- 抜粋本文
+++
2022年7月下旬。快晴。今日は長女とスイスのヴァリスでハイキング。標高、1,200 mくらいの村から標高2,200 mのフィエシュ∙アルプスまで徒歩で。いざ、出陣!
 
1,600m付近:
ゼイゼイ、ハーハーと登っていたら、16歳の娘が、
「ママ、持つよ」
と言って、私の背中から水筒の入ったバックパックを取り上げスタスタと前を歩いていく。
さすがは、水泳部!
彼女は狂人的な心臓と肺を持つ。
 
赤ちゃんの頃は背中に負ぶって、一緒にハイキングもしたし、スキーもした。プールでは、
「ママはクジラだからね。背中に掴まってるんだよ」
と言い聞かせて、背中に乗せて泳いだ。
いつの間に、こんなに大きく、強くなったんだろう?
坂道がゴルゴタみたいになってきたら、二宮金次郎みたいに負ぶってくれるかな?
 
1,700m付近:
野生のラズベリーの群生に遭遇。市販の物より小さいが美味しい! 二人で、熊の親子のようにムシャムシャと食べる。

1,800m付近:
牛飼いの小屋の前で番犬に吠えたてられる。乾いた牛の糞を踏みしめながら逃げる。
 
2,000m付近:
野生のイチゴやブルーベリーの群生に遭遇。
美味しい!
しかし、なんという、絶景! ローン川を挟んで谷の向こう側にそそり立つイタリア∙アルプスの氷河が手に取るように見える。
 
2,100m付近:
頭上にフィエシュ∙アルプスの山小屋やホテルやゴンドラの駅が崖っぷちに見えてきた。
あと、もう少し!
ところが、上へ向かう山道がない。そこで、仕方がないので高速で下界に向かって降りていくゴンドラを背に、高木(こうぼく)限界線を平行に進む。ところが、しばらく行くと、山道は下り坂になった。
「ママ、どうする?」
「何がなんでも標高は下げないからね!」
折角ここまでエッチラオッチラ登ってきたんだ。下に行ってたまるか! ゴールは目の前なのに……
「カナダ式で登ろう」
「マジで?」
「うん」
+++
- 利用可能なデータ
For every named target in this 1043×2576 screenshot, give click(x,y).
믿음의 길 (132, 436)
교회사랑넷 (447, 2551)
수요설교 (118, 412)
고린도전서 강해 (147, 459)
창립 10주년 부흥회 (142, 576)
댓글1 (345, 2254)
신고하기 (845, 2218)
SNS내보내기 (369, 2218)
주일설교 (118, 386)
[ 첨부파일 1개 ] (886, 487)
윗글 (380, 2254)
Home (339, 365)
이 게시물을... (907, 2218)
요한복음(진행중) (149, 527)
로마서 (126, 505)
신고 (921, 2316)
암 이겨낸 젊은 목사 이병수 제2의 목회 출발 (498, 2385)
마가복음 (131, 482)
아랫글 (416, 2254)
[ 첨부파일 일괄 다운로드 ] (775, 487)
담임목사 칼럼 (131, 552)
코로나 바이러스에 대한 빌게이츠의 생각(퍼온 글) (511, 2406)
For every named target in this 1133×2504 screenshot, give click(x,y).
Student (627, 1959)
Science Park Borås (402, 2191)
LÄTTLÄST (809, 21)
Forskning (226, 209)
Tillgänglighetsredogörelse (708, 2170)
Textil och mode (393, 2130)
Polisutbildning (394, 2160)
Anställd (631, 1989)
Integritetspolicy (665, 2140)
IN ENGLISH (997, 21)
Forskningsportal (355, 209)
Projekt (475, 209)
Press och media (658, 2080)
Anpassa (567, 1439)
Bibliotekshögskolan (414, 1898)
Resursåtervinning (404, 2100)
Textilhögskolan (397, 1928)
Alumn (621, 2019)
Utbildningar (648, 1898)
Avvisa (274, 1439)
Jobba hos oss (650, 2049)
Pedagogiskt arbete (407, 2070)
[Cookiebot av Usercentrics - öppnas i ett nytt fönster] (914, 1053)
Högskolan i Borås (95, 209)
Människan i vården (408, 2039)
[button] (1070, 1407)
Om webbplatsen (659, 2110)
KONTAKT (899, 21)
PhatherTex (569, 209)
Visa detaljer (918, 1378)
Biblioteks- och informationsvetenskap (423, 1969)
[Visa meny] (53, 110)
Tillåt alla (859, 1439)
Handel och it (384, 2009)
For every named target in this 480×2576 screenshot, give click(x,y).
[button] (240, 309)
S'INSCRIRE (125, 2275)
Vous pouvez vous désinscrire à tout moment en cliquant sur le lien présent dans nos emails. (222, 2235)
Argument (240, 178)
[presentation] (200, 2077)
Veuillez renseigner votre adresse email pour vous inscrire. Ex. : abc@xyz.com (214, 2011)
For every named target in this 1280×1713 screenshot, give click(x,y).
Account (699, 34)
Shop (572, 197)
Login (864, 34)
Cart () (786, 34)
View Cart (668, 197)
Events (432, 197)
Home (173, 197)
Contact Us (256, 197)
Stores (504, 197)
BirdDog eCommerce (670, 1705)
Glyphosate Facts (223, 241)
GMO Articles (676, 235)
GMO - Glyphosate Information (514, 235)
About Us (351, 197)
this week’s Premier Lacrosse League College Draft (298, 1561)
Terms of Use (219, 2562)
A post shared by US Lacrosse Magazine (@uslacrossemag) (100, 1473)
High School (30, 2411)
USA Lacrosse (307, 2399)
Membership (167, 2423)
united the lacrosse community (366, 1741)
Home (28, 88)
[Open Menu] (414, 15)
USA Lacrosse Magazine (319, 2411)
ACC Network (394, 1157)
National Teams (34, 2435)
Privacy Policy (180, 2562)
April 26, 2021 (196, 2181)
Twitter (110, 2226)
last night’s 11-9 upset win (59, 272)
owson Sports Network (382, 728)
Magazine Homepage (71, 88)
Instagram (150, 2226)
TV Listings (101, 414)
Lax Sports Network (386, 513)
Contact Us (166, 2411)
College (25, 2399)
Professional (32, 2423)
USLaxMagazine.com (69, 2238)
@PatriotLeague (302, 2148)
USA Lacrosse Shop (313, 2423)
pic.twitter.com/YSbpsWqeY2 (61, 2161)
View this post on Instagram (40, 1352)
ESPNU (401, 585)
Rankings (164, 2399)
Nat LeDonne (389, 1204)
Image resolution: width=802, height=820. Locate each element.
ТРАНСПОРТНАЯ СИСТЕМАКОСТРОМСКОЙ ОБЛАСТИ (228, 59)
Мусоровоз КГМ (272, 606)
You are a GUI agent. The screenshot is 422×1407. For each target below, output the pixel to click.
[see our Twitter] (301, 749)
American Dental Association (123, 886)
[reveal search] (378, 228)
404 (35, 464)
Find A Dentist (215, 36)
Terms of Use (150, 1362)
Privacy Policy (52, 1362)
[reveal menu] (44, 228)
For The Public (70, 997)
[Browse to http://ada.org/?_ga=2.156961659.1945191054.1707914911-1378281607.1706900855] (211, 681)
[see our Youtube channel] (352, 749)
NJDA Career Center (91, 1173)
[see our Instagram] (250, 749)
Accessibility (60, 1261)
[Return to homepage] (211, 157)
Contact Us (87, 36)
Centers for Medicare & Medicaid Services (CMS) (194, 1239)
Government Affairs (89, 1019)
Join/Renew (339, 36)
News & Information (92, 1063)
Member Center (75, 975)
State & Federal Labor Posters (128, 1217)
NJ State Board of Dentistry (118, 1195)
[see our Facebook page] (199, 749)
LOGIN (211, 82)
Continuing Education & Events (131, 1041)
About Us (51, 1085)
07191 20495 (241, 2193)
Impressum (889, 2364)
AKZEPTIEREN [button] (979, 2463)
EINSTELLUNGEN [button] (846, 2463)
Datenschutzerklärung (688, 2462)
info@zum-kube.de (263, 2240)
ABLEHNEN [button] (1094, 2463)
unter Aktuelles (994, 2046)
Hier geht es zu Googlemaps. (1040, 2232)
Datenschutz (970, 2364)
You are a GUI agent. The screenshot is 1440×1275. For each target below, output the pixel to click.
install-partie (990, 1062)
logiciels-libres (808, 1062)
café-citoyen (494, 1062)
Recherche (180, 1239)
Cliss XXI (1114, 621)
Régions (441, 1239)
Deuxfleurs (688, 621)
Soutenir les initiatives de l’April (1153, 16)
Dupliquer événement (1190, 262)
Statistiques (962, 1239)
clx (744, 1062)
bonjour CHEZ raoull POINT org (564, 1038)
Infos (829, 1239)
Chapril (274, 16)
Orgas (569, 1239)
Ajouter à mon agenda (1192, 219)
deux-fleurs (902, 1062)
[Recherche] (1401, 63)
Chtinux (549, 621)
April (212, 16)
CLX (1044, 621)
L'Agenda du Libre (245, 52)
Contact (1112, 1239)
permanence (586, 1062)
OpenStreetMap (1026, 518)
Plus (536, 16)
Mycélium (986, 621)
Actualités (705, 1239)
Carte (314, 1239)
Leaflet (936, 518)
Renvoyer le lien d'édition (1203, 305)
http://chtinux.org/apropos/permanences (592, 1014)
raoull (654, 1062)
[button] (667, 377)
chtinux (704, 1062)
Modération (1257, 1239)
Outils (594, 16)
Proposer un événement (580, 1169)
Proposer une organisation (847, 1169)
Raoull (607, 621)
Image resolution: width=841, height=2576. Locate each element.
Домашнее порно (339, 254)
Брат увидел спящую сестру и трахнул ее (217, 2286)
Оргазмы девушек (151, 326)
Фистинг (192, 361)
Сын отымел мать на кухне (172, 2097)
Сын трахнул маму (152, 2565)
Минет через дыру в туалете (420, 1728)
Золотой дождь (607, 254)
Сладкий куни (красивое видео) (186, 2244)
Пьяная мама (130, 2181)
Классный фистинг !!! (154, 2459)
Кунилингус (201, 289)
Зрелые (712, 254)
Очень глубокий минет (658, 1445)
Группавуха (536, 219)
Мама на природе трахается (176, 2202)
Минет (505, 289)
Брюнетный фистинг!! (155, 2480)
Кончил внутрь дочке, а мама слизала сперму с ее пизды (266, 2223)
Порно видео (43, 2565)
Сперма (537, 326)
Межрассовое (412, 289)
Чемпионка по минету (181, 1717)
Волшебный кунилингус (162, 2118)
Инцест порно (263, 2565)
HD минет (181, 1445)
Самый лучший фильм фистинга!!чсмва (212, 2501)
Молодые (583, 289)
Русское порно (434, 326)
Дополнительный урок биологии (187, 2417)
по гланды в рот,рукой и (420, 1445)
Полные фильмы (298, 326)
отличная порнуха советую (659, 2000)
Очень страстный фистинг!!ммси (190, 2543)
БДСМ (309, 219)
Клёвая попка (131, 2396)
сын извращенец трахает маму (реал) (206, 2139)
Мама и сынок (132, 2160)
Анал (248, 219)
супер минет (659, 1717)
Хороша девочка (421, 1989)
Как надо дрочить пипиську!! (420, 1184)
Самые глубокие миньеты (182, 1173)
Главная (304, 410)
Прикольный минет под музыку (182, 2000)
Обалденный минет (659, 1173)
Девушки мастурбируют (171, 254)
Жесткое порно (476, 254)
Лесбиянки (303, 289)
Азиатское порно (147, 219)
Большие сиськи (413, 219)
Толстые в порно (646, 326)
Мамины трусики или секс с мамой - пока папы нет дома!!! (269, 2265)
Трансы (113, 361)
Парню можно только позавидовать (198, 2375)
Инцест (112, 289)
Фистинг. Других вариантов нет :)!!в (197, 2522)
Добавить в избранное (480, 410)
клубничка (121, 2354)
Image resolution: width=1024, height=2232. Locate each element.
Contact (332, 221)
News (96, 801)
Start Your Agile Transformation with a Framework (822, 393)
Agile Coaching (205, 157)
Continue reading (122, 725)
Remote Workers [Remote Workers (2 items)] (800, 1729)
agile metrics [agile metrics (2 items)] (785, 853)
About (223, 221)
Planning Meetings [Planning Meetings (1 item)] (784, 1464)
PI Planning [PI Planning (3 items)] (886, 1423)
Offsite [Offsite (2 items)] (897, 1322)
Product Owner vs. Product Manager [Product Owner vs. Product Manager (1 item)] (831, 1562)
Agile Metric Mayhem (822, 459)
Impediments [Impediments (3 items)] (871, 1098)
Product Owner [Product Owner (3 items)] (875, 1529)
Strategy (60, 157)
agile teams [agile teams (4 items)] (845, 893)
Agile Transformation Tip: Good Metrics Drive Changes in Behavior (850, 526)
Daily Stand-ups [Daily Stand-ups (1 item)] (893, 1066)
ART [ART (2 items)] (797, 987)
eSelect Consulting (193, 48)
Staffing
+++
- 必要な作業
• a. 記録のうち、「Home (28, 88)」を含む行に始まり「owson Sports Network (382, 728)」を含む行で終わる範囲を、両端の行も含めて一字も変えずに抜き出してください。
• b. スイスのヴァリスでのハイキングを描いた文章を、最後に示された行の後から書き継ぐこと。

- 演習の解答
• a.
Home (28, 88)
[Open Menu] (414, 15)
USA Lacrosse Magazine (319, 2411)
ACC Network (394, 1157)
National Teams (34, 2435)
Privacy Policy (180, 2562)
April 26, 2021 (196, 2181)
Twitter (110, 2226)
last night’s 11-9 upset win (59, 272)
owson Sports Network (382, 728)

• b.
カナダは人口の少ない野生の国なので、都会に近くなければ、山道などという贅沢なものはない。カナダ式のハイキングというのは、草木をかき分けて山道のない道を地図を頼りに無理矢理登り進めること。
 
カナダでは、大抵、伐採道路から登り始める。伐採道路の行き止まり当たりから、森に入いる。山道があればラッキーだ。ないことの方が多い。木々の合間を上へ上へと上がっていく。背丈より高いツツジ科の低木の茂みをかき分けながら登ることもある。運が悪いと、黒熊に遭遇する。だから、黒熊に遭遇するのが大嫌いな私はもうカナダでは大きなハイキングはしない。
 
何年か前、まだ子供達が小さかった頃、スイスのヌフェネン峠から、イタリアに抜けてハイキングをしていた。ゼーゼー、ハーハー言いながら岩の山道を登りきったところで、先を歩いていた娘達が血相を変えて走って戻ってくる。
「どうしたの?」
夫が聞く。
「なんか、怖いのが沢山いる」
家族4人でソロソロと前へ進んだ。岩場の一段下にアイベックスの家族が7,8頭ほど、私たち人間の家族をその大きな草食動物の目で静かに見上ていた。だから、スイスでのハイキングは辞められない。
 
娘はカナダ人のくせにカナダ式で登ったことはない。二人で、地面にはったように生えているクマコケモモやブルーベリーを踏みしめながら登った。
 
2,200m付近:
やっと着いた! 所要時間、3時間。こんな高い場所でも牛達が草を食んでいる。汗が止まらない。夕暮れの山頂の空気は真夏でも冷たい。
 
絶景を堪能していると、娘が急かす。
「早くレストラン入って何か飲もうよ」
脂肪のない彼女は寒さで震えている。
 
ゴンドラ駅前のレストランで娘はリベラを、私はコーヒーを注文した。夕闇のフィエシュ∙アルプスを、夕食を済ませたホテルの宿泊客が、パファーやフリースを着てゆっくりと散策している。この人達は、この木のない岩だけの幻想的な山上で一夜を過ごせる。なんて羨ましい!
 
最終便の夜の9時半のゴンドラで下界に降りた。また、登りたい。